Your task
What lines below mention the word "John"? Copy each one.

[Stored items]

-.-.-

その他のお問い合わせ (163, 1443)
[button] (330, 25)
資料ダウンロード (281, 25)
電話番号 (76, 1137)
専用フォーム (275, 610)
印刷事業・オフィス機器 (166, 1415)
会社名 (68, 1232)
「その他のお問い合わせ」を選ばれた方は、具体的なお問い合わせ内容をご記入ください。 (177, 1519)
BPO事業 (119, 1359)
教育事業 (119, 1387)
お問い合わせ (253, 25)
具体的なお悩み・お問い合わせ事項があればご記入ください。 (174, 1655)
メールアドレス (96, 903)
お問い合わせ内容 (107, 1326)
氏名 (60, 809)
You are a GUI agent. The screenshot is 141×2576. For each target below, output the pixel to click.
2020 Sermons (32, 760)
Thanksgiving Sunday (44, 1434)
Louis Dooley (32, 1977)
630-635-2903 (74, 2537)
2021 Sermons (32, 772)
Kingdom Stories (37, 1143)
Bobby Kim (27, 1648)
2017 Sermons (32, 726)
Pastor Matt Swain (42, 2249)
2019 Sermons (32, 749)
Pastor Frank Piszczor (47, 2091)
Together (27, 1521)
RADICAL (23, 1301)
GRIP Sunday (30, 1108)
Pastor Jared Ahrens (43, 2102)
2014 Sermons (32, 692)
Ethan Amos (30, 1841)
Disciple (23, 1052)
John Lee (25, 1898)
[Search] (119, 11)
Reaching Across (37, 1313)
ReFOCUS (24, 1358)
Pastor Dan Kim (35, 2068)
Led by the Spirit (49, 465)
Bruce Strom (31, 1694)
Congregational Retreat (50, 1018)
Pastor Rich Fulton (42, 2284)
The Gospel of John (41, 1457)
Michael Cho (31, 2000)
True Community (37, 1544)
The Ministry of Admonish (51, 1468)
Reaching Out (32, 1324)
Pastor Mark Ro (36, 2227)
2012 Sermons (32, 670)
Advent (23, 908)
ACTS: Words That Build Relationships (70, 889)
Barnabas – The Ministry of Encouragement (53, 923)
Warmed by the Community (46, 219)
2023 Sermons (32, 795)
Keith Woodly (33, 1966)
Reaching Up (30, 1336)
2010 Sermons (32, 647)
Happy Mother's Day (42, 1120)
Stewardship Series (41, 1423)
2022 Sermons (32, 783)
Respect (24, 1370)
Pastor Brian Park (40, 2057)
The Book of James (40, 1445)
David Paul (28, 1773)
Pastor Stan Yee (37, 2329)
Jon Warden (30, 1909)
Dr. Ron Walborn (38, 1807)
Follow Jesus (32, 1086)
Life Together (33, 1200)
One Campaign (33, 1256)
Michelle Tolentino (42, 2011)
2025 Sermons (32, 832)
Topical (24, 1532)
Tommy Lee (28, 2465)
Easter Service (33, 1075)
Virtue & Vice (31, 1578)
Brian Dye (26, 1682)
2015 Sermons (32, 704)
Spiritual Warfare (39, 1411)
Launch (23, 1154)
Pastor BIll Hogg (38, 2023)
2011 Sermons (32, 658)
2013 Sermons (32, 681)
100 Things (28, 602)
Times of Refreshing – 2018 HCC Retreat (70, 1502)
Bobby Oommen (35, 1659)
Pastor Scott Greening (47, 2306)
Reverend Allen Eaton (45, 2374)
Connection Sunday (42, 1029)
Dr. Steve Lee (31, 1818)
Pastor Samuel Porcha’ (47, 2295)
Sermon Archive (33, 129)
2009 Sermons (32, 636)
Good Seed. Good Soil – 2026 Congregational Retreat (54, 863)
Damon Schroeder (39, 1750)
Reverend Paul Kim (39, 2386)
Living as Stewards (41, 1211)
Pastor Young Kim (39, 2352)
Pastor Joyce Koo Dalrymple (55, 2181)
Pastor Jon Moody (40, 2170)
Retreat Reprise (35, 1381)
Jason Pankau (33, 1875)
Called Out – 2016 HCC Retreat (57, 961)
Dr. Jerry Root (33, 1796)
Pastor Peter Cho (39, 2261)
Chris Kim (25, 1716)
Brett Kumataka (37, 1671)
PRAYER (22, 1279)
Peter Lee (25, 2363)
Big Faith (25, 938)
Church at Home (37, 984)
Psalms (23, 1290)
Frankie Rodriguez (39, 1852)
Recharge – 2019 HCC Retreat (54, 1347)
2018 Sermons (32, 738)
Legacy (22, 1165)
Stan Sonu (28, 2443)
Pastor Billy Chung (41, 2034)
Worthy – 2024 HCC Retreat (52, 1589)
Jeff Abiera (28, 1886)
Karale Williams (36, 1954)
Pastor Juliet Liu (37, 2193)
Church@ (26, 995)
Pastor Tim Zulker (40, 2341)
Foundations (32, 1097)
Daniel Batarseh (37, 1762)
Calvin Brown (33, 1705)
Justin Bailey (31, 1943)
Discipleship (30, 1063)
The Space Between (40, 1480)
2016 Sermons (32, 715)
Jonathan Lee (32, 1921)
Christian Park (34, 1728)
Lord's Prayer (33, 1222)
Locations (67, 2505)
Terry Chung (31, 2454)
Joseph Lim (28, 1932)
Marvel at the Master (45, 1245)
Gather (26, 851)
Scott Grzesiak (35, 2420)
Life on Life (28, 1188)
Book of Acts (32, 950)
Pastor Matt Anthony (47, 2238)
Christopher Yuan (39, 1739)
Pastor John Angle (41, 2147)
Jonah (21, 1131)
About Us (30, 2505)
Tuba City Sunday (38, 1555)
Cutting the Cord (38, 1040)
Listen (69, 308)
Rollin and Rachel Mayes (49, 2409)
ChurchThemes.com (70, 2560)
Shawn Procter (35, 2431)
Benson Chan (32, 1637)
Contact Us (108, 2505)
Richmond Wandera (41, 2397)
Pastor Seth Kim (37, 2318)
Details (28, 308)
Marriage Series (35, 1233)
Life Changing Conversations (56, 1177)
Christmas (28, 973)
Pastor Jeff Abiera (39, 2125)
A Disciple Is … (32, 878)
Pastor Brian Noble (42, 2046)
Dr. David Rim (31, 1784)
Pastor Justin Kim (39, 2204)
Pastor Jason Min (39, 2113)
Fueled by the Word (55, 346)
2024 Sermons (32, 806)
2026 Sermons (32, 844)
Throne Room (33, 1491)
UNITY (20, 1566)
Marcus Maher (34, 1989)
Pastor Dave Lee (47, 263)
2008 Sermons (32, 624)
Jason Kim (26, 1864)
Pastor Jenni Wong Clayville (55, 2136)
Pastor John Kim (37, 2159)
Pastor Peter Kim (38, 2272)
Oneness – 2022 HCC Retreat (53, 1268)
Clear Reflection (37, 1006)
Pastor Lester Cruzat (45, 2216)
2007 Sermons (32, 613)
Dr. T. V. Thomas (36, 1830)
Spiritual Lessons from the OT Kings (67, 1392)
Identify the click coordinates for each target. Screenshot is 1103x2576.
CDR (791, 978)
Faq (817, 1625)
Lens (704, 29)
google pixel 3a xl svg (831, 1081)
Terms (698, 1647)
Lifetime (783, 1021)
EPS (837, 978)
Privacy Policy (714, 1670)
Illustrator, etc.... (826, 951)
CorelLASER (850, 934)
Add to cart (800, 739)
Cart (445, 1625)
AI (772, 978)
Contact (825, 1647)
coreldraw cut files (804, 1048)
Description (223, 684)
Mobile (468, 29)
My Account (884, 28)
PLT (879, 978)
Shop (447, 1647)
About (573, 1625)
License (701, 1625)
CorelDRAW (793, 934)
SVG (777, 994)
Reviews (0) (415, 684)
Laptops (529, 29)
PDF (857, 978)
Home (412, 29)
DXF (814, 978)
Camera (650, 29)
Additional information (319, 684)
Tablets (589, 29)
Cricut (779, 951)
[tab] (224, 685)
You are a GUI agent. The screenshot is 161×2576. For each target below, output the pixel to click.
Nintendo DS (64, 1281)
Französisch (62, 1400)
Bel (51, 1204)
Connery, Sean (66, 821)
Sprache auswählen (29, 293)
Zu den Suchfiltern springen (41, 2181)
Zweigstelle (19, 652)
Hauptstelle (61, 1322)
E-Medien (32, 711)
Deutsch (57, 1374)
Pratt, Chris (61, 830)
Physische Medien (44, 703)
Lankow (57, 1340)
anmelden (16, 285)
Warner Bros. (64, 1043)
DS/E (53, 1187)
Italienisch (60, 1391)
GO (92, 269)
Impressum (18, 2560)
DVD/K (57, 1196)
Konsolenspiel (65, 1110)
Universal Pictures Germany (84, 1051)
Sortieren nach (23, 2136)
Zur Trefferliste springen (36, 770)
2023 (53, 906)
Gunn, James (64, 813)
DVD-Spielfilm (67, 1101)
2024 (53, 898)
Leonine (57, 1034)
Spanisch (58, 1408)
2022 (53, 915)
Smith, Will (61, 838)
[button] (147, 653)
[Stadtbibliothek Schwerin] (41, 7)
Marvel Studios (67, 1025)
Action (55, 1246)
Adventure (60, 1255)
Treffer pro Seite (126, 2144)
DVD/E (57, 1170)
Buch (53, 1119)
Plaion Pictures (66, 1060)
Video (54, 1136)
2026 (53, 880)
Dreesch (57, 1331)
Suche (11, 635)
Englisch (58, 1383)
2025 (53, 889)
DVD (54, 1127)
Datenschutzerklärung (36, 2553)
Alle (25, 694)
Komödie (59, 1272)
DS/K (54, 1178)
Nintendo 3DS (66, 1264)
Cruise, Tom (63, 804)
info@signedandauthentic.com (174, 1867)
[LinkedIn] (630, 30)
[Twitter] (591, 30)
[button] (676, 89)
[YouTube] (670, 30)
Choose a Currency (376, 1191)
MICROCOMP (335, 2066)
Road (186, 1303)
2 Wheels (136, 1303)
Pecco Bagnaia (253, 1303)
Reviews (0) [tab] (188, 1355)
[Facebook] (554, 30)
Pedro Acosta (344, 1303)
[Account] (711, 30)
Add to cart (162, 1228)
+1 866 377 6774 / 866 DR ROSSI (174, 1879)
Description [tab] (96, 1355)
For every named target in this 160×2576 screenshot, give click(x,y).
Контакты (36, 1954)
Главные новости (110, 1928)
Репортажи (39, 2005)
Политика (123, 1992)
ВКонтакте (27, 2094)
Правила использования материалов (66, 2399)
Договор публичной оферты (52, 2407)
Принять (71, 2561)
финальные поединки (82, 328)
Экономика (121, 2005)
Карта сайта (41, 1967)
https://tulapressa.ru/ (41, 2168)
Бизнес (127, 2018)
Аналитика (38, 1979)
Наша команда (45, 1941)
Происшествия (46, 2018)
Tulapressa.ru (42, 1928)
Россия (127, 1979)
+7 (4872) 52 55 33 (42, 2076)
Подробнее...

-.-.-

The completed task
John Lee (25, 1898)
The Gospel of John (41, 1457)
Pastor John Angle (41, 2147)
Pastor John Kim (37, 2159)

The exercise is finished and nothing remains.